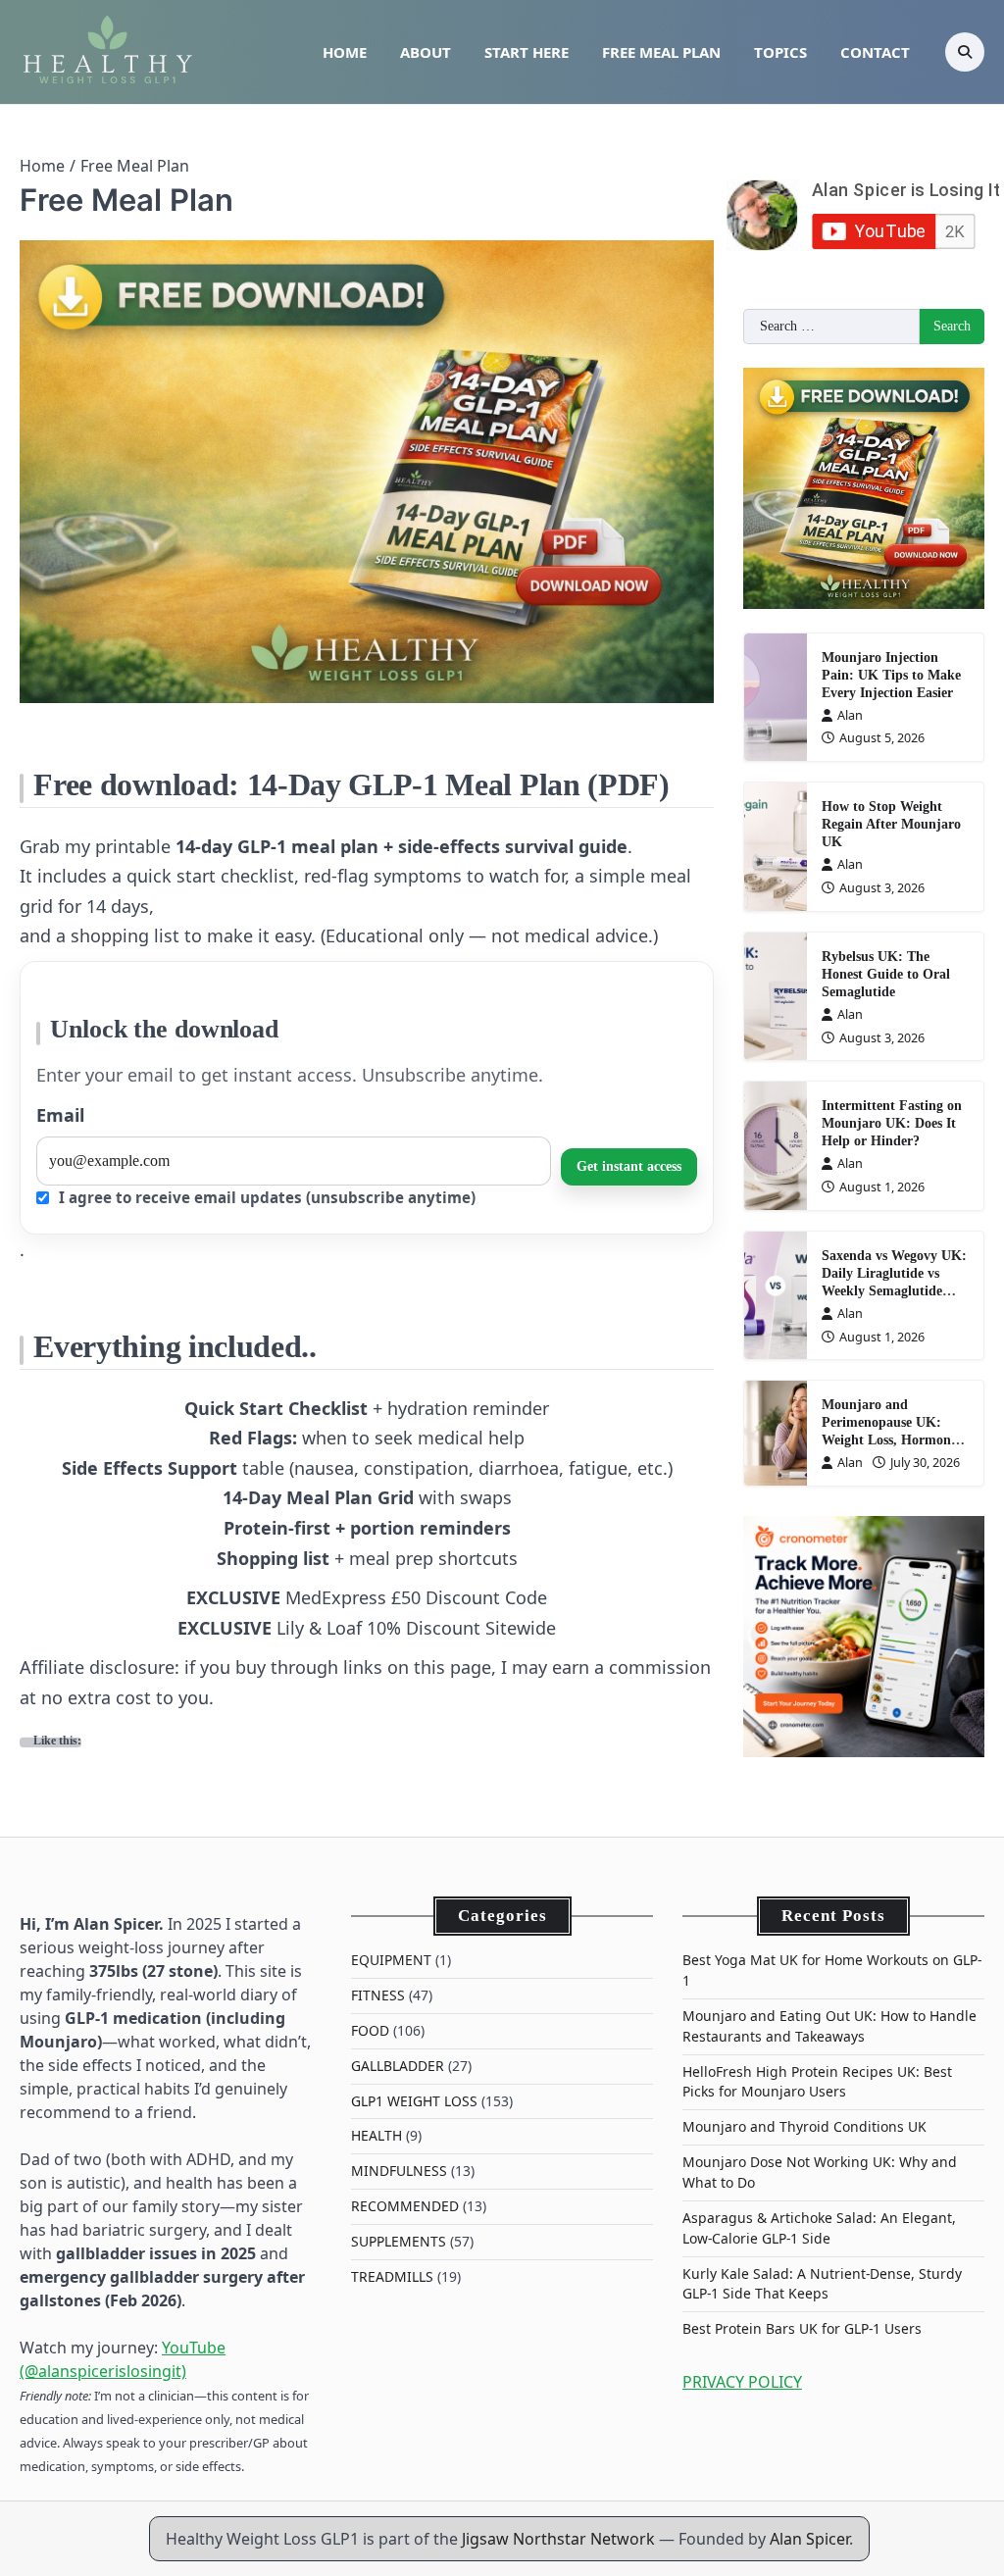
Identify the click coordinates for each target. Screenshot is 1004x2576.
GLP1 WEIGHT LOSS (414, 2101)
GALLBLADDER (397, 2065)
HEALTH (376, 2135)
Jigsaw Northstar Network (558, 2539)
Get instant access (629, 1166)
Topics (780, 52)
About (425, 52)
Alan (850, 715)
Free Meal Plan (661, 52)
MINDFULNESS (399, 2170)
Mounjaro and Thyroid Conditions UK (804, 2126)
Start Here (526, 52)
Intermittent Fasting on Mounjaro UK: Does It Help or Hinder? (892, 1123)
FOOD (370, 2030)
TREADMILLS (392, 2276)
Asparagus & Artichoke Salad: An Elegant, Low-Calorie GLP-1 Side (819, 2228)
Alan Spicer (809, 2539)
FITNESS (378, 1995)
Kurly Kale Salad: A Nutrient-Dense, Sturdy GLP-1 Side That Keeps (822, 2283)
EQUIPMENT (391, 1959)
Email (60, 1115)
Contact (875, 52)
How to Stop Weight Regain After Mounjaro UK (891, 824)
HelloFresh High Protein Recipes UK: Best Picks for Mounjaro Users (817, 2081)
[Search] (964, 52)
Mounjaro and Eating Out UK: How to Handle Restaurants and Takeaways (829, 2026)
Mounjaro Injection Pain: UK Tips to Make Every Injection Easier (891, 675)
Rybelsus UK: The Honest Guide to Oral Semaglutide (886, 974)
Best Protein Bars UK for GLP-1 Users (802, 2328)
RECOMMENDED (405, 2206)
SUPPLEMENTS (398, 2241)
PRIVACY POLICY (742, 2382)
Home (345, 52)
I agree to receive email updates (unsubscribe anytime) (265, 1197)
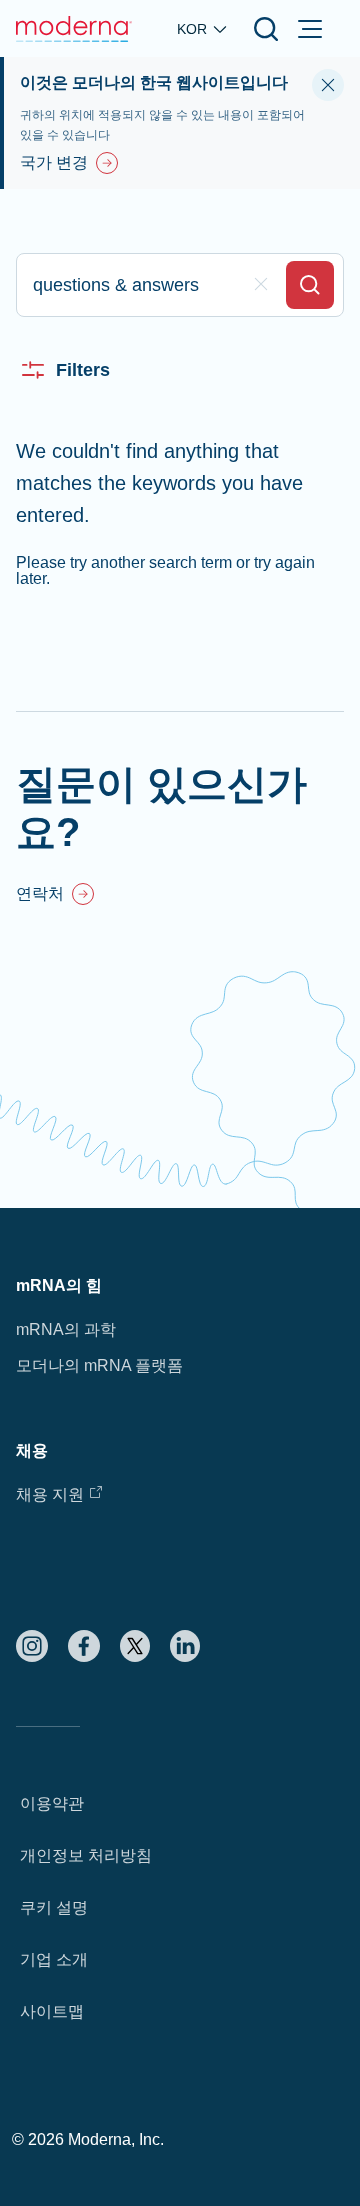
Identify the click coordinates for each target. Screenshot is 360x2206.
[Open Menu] (310, 29)
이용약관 (52, 1803)
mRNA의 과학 (66, 1329)
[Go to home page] (74, 29)
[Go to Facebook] (84, 1646)
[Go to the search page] (266, 29)
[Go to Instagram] (32, 1646)
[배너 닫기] (328, 85)
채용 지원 (50, 1494)
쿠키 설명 (54, 1907)
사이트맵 (52, 2011)
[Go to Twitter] (135, 1646)
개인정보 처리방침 (86, 1855)
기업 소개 (54, 1959)
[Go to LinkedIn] (185, 1646)
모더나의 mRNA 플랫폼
▬▬▬
Problem to solve: Copy exactly the line that contains "[Go to Instagram] (32, 1646)" and every line after it through the end of the entries, with nothing added.

Response:
[Go to Instagram] (32, 1646)
[배너 닫기] (328, 85)
채용 지원 (50, 1494)
쿠키 설명 (54, 1907)
사이트맵 (52, 2011)
[Go to Twitter] (135, 1646)
개인정보 처리방침 (86, 1855)
기업 소개 (54, 1959)
[Go to LinkedIn] (185, 1646)
모더나의 mRNA 플랫폼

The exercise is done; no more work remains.